According to the quoted source, this is due to the warming of the weather and the signals from the Kremlin that the payment in rubles is expected only next month.
Thus, on the Amsterdam Stock Exchange, gas futures quotations fell by as much as 12% on Tuesday morning, to 84 euros for a Megawatt-hour, the lowest level recorded after February 23, one day before the start invasion of Ukraine, informs Agerpres.
Tuesday was the second consecutive session to lower prices, after the 9.2% decline recorded on April 14, before the Easter holidays.
The European market has focused on the evolution of gas supplies from Russia, its main supplier, especially after last month President Vladimir Putin announced that hostile countries will have to pay in rubles for Russian gas.

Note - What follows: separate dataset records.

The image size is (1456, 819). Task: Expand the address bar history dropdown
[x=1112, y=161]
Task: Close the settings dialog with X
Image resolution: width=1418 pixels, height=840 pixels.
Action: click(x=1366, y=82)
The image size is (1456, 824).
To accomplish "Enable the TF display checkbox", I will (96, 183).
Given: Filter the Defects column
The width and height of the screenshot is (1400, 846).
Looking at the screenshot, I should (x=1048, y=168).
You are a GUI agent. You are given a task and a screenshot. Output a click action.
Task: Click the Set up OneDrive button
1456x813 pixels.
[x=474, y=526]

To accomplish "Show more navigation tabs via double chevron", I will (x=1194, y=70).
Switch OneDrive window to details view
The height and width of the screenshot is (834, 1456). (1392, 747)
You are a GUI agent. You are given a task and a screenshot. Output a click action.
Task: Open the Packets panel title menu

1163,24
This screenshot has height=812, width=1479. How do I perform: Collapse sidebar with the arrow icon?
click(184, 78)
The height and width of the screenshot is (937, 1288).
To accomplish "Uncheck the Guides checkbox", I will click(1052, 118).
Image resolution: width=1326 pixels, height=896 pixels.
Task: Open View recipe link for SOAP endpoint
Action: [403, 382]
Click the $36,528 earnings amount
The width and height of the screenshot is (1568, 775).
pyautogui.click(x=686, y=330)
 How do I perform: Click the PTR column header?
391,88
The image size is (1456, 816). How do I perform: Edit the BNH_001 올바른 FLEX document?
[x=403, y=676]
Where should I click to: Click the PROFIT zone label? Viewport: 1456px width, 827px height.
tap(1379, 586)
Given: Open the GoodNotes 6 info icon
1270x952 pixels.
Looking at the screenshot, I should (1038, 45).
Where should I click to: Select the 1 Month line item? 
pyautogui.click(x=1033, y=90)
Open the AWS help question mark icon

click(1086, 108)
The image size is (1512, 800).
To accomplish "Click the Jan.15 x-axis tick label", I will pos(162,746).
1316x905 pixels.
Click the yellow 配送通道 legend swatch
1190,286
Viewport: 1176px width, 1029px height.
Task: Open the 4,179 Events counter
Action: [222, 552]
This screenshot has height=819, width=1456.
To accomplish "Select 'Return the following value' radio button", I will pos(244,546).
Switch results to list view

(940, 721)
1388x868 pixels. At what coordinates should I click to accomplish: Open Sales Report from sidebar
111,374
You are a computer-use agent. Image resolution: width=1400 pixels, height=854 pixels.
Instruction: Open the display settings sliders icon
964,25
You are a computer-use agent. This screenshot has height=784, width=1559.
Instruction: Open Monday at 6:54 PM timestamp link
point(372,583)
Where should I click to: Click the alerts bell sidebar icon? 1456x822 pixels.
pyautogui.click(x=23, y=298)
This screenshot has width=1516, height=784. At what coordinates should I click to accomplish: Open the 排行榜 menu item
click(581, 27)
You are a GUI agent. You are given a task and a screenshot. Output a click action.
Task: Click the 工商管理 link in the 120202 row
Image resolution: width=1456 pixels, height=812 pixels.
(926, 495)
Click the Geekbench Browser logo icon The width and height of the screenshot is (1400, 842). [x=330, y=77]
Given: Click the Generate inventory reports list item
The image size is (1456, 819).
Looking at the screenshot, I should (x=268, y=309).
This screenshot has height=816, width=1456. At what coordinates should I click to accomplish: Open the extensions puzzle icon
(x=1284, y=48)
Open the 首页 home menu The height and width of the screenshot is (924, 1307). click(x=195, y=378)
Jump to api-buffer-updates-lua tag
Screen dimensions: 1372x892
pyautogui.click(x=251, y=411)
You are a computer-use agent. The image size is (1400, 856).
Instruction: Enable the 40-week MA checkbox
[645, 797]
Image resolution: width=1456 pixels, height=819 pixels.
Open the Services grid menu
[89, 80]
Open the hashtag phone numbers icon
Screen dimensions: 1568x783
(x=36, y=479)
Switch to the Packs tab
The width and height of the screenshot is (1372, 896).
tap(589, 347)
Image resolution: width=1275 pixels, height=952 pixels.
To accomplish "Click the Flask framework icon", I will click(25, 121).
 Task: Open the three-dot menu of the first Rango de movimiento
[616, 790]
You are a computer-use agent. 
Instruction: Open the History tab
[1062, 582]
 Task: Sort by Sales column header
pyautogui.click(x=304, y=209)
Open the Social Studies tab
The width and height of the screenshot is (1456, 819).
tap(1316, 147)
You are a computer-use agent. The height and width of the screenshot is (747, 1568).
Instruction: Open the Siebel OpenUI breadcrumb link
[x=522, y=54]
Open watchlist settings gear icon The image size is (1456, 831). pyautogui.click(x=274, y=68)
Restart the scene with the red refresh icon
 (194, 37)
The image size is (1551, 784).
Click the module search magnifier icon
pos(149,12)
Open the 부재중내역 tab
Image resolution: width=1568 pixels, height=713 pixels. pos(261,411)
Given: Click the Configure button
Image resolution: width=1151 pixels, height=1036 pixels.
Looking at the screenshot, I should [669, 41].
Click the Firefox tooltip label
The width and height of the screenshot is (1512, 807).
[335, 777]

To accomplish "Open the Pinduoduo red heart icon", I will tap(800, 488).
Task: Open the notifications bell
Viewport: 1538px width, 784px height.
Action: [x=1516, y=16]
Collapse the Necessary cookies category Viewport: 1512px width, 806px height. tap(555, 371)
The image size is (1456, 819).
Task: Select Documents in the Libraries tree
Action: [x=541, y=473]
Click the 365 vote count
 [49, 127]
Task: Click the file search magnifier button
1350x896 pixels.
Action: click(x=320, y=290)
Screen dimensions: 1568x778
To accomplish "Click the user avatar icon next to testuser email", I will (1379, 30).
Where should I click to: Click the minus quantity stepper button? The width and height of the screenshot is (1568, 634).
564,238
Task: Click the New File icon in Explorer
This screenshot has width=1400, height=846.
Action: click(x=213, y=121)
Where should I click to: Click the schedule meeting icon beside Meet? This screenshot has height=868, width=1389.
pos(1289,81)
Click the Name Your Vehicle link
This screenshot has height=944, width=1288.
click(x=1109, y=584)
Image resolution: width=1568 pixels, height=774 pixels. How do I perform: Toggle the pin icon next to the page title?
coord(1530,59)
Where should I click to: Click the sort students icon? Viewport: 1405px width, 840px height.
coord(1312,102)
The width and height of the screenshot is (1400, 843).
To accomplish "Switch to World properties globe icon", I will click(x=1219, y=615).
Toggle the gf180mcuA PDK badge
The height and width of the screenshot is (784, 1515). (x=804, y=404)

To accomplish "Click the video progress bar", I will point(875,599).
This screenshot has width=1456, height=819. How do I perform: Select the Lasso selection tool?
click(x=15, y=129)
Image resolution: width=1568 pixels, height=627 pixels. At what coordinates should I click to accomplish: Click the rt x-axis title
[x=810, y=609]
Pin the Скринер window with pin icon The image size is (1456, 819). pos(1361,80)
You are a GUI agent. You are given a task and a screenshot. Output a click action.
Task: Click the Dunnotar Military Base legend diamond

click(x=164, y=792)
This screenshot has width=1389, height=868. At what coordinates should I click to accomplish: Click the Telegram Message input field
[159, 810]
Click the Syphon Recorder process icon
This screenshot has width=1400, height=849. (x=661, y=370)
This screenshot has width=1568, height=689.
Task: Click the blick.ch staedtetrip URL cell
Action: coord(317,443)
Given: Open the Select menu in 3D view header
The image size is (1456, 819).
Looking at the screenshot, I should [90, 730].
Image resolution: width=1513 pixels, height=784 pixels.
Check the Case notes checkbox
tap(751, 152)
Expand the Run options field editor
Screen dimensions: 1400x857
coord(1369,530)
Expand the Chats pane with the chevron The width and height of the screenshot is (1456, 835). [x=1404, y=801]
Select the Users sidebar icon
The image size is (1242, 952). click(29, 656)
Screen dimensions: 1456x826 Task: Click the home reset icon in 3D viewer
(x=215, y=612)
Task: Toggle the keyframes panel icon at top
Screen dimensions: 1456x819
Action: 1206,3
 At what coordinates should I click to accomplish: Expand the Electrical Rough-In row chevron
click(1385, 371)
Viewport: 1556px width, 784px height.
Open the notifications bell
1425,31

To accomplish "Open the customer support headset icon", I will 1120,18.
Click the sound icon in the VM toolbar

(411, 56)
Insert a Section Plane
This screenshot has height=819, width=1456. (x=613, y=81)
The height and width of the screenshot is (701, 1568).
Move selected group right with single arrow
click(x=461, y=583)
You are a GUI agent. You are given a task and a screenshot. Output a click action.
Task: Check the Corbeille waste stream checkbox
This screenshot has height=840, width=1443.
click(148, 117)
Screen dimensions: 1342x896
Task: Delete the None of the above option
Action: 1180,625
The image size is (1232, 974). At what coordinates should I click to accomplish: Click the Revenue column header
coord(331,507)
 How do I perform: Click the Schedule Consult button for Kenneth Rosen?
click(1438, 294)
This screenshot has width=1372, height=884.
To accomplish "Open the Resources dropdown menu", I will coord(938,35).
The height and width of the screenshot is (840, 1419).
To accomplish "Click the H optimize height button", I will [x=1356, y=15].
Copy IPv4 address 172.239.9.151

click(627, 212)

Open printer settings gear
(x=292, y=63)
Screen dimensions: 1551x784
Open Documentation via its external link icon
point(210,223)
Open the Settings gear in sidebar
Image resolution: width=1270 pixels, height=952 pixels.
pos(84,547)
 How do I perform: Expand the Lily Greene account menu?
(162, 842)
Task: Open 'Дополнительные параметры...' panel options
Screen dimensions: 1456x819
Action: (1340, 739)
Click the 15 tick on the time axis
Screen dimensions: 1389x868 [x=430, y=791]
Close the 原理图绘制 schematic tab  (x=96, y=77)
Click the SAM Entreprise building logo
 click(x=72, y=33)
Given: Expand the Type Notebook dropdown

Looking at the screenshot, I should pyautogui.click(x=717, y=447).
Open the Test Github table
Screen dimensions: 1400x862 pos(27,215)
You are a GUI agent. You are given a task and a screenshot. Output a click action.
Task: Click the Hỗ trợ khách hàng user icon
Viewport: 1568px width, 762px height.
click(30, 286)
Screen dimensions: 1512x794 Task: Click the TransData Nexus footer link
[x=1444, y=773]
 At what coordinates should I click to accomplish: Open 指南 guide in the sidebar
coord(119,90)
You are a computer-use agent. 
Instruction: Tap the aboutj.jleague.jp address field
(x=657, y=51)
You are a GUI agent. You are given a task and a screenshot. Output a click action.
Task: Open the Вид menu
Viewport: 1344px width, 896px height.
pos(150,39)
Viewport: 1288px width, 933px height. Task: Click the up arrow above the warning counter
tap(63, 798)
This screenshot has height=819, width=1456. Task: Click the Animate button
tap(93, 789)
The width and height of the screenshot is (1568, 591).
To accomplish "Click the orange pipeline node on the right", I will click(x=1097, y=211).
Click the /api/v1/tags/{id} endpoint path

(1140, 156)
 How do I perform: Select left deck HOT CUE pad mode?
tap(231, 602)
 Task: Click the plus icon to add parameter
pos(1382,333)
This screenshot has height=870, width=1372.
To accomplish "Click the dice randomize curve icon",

However, Kremlin spokesman Dmitry Peskov said on Monday that “there is still time” for Europe to pay in rubles for Russian gas supplies in April, as those payments expire sometime in May. he declined to comment on whether there were customers who agreed to pay in rubles and set up bank accounts requested by Putin.
At the same time, Maxar analysts have predicted that above-average temperatures in south-eastern Europe will extend to the middle of the continent next week. These developments would reduce some of the pressures on natural gas demand.
“The price of natural gas has fallen as short-term fundamentals have eased,” said Edmund Siau, chief gas and LNG analyst at FGE.
Destruction of demand and the transition to liquefied gas have eased pressures on European gas prices, but the specter of competition in Asia remains. “Traders are wondering what Asia will do with the quarantine in China and what is the plan to replenish stocks before winter comes,” said Edmund Siau.